Dataset content below:

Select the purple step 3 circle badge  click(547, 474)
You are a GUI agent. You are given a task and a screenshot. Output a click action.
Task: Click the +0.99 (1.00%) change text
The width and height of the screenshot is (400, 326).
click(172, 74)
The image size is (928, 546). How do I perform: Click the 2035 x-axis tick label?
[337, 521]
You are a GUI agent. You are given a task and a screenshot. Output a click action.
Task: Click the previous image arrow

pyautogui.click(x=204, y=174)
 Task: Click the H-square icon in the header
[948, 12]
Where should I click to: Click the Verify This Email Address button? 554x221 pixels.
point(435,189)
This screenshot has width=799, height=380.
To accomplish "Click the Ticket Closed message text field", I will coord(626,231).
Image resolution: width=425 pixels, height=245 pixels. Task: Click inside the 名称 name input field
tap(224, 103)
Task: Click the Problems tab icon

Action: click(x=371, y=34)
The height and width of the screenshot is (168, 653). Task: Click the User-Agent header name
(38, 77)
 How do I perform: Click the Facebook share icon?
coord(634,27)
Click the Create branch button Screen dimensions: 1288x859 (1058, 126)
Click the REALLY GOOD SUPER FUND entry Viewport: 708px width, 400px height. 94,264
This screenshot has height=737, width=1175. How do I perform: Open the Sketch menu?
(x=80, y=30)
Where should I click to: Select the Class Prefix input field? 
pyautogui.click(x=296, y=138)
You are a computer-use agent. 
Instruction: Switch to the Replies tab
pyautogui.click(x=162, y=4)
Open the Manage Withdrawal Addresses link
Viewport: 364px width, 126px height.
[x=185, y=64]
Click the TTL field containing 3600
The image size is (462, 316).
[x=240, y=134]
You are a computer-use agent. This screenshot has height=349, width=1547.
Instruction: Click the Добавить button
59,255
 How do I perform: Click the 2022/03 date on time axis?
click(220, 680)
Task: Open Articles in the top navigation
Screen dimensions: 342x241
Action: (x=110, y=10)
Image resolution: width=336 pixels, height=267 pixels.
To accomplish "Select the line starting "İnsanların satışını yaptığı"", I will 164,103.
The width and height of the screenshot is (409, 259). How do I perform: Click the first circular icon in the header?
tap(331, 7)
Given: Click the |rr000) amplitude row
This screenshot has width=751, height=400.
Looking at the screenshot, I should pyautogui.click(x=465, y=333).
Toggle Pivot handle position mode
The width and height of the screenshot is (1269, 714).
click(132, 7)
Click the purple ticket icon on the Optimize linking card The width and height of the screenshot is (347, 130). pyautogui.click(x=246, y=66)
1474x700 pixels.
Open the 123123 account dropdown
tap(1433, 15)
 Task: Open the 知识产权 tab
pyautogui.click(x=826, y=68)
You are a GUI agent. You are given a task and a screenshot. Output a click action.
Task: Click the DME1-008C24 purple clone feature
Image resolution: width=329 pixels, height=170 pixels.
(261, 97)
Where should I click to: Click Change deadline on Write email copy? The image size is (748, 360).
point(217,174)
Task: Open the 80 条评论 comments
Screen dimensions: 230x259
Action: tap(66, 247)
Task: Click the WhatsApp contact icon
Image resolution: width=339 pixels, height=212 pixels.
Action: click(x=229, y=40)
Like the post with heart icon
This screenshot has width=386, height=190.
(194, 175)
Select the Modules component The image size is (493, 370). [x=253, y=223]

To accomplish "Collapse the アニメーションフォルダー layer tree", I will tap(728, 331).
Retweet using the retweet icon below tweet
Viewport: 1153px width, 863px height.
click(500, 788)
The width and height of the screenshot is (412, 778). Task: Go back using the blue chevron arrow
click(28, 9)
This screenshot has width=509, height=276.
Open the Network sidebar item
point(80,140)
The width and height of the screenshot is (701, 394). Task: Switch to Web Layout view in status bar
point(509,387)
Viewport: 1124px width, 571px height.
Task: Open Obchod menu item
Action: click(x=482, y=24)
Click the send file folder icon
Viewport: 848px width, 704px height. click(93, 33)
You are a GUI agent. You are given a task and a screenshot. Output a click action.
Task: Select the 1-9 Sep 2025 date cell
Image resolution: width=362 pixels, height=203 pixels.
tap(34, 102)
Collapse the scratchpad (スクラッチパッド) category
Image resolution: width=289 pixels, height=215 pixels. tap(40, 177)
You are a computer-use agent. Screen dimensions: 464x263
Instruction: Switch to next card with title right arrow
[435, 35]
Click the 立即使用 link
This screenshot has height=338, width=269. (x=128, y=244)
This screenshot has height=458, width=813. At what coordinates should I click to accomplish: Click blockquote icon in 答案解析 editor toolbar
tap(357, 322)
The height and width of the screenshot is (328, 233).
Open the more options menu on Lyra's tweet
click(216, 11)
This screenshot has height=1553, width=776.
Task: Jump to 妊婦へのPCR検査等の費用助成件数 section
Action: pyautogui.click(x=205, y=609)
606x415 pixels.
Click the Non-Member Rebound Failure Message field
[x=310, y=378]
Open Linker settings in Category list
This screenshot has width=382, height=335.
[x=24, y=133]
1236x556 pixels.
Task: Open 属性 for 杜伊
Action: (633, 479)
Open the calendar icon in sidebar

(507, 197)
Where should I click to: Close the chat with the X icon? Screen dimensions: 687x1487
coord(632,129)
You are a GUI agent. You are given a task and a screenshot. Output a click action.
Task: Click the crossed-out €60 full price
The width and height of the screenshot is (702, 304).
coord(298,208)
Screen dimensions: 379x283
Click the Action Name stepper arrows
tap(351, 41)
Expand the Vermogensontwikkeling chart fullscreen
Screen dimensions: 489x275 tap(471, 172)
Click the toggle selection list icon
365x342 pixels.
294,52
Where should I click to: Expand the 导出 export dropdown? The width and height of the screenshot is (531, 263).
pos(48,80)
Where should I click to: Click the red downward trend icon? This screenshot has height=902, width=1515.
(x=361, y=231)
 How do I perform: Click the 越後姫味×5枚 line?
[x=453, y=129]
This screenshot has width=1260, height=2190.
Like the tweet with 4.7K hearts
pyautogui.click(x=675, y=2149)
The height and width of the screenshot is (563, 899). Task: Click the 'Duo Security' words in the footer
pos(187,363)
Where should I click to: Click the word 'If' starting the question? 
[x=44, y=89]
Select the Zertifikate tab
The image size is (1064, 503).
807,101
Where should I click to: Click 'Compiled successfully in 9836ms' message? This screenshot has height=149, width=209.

End of Dataset content.

— Problem description —
Retype exactly the lines of the data above that fall between the line with "Task: Click the previous image arrow" and the line with "1474x700 pixels.", inclusive, and add nothing.

— Task response —
Task: Click the previous image arrow

pyautogui.click(x=204, y=174)
 Task: Click the H-square icon in the header
[948, 12]
Where should I click to: Click the Verify This Email Address button? 554x221 pixels.
point(435,189)
This screenshot has width=799, height=380.
To accomplish "Click the Ticket Closed message text field", I will coord(626,231).
Image resolution: width=425 pixels, height=245 pixels. Task: Click inside the 名称 name input field
tap(224, 103)
Task: Click the Problems tab icon

Action: click(x=371, y=34)
The height and width of the screenshot is (168, 653). Task: Click the User-Agent header name
(38, 77)
 How do I perform: Click the Facebook share icon?
coord(634,27)
Click the Create branch button Screen dimensions: 1288x859 (1058, 126)
Click the REALLY GOOD SUPER FUND entry Viewport: 708px width, 400px height. 94,264
This screenshot has height=737, width=1175. How do I perform: Open the Sketch menu?
(x=80, y=30)
Where should I click to: Select the Class Prefix input field? 
pyautogui.click(x=296, y=138)
You are a computer-use agent. 
Instruction: Switch to the Replies tab
pyautogui.click(x=162, y=4)
Open the Manage Withdrawal Addresses link
Viewport: 364px width, 126px height.
[x=185, y=64]
Click the TTL field containing 3600
The image size is (462, 316).
[x=240, y=134]
You are a computer-use agent. This screenshot has height=349, width=1547.
Instruction: Click the Добавить button
59,255
 How do I perform: Click the 2022/03 date on time axis?
click(220, 680)
Task: Open Articles in the top navigation
Screen dimensions: 342x241
Action: (x=110, y=10)
Image resolution: width=336 pixels, height=267 pixels.
To accomplish "Select the line starting "İnsanların satışını yaptığı"", I will 164,103.
The width and height of the screenshot is (409, 259). How do I perform: Click the first circular icon in the header?
tap(331, 7)
Given: Click the |rr000) amplitude row
This screenshot has width=751, height=400.
Looking at the screenshot, I should pyautogui.click(x=465, y=333).
Toggle Pivot handle position mode
The width and height of the screenshot is (1269, 714).
click(132, 7)
Click the purple ticket icon on the Optimize linking card The width and height of the screenshot is (347, 130). pyautogui.click(x=246, y=66)
1474x700 pixels.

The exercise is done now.